=== Exercise ===
For the word "Gaming", state how many lines below contain it. Give no other text.
(Records supplied Opens)
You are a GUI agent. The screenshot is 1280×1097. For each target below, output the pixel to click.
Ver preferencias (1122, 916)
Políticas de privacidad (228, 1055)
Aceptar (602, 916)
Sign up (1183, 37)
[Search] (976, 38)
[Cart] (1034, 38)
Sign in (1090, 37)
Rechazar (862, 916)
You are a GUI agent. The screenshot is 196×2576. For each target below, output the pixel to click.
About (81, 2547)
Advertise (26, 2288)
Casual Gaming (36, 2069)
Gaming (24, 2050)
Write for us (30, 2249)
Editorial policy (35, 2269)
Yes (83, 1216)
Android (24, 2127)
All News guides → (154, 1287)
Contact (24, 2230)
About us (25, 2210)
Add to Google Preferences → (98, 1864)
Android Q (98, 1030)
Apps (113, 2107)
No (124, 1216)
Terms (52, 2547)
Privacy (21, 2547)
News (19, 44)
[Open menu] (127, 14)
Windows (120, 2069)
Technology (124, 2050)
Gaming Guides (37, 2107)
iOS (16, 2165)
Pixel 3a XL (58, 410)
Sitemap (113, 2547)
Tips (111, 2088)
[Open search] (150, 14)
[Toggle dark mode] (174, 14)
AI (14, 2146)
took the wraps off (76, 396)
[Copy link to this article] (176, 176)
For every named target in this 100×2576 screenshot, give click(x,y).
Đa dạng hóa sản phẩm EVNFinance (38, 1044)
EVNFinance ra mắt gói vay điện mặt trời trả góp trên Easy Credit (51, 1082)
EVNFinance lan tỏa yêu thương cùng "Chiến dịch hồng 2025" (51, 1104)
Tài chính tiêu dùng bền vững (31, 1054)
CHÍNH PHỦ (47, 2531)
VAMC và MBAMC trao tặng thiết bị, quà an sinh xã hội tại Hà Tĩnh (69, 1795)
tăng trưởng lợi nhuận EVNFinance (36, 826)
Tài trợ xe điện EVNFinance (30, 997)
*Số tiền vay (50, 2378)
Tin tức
(Records supplied Closes)
=== Finished task ===
3